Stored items
________________

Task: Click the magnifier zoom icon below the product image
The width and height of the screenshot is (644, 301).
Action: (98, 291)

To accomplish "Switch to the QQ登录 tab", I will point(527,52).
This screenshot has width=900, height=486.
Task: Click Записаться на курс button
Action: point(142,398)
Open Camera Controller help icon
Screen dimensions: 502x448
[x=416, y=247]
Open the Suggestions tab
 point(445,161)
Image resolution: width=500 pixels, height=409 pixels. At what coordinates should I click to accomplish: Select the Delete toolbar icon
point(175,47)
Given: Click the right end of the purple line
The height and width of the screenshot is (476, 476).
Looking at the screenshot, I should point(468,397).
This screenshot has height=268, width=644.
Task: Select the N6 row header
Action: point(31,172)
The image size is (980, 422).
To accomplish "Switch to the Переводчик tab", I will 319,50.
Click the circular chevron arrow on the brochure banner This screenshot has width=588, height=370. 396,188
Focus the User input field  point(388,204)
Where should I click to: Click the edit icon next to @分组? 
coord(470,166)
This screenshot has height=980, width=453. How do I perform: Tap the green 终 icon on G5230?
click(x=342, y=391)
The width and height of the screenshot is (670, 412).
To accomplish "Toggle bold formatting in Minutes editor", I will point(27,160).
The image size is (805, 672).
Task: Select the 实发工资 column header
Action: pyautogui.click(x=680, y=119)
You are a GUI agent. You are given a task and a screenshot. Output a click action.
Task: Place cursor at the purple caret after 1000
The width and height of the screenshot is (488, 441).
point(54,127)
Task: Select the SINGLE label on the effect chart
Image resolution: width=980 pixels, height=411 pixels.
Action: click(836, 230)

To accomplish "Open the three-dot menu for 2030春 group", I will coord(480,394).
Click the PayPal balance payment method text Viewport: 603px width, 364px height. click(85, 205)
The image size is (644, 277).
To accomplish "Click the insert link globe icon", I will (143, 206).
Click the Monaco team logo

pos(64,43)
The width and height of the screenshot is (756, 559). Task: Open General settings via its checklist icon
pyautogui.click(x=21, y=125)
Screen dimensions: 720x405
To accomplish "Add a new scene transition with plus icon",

________________

Set down the records again, exactly.

* **REPLY TO THE EXERCISE**:
Task: Click the magnifier zoom icon below the product image
The width and height of the screenshot is (644, 301).
Action: (98, 291)

To accomplish "Switch to the QQ登录 tab", I will point(527,52).
This screenshot has width=900, height=486.
Task: Click Записаться на курс button
Action: point(142,398)
Open Camera Controller help icon
Screen dimensions: 502x448
[x=416, y=247]
Open the Suggestions tab
 point(445,161)
Image resolution: width=500 pixels, height=409 pixels. At what coordinates should I click to accomplish: Select the Delete toolbar icon
point(175,47)
Given: Click the right end of the purple line
The height and width of the screenshot is (476, 476).
Looking at the screenshot, I should point(468,397).
This screenshot has height=268, width=644.
Task: Select the N6 row header
Action: point(31,172)
The image size is (980, 422).
To accomplish "Switch to the Переводчик tab", I will 319,50.
Click the circular chevron arrow on the brochure banner This screenshot has width=588, height=370. 396,188
Focus the User input field  point(388,204)
Where should I click to: Click the edit icon next to @分组? 
coord(470,166)
This screenshot has height=980, width=453. How do I perform: Tap the green 终 icon on G5230?
click(x=342, y=391)
The width and height of the screenshot is (670, 412).
To accomplish "Toggle bold formatting in Minutes editor", I will point(27,160).
The image size is (805, 672).
Task: Select the 实发工资 column header
Action: pyautogui.click(x=680, y=119)
You are a GUI agent. You are given a task and a screenshot. Output a click action.
Task: Place cursor at the purple caret after 1000
The width and height of the screenshot is (488, 441).
point(54,127)
Task: Select the SINGLE label on the effect chart
Image resolution: width=980 pixels, height=411 pixels.
Action: click(836, 230)

To accomplish "Open the three-dot menu for 2030春 group", I will coord(480,394).
Click the PayPal balance payment method text Viewport: 603px width, 364px height. click(85, 205)
The image size is (644, 277).
To accomplish "Click the insert link globe icon", I will (143, 206).
Click the Monaco team logo

pos(64,43)
The width and height of the screenshot is (756, 559). Task: Open General settings via its checklist icon
pyautogui.click(x=21, y=125)
Screen dimensions: 720x405
To accomplish "Add a new scene transition with plus icon",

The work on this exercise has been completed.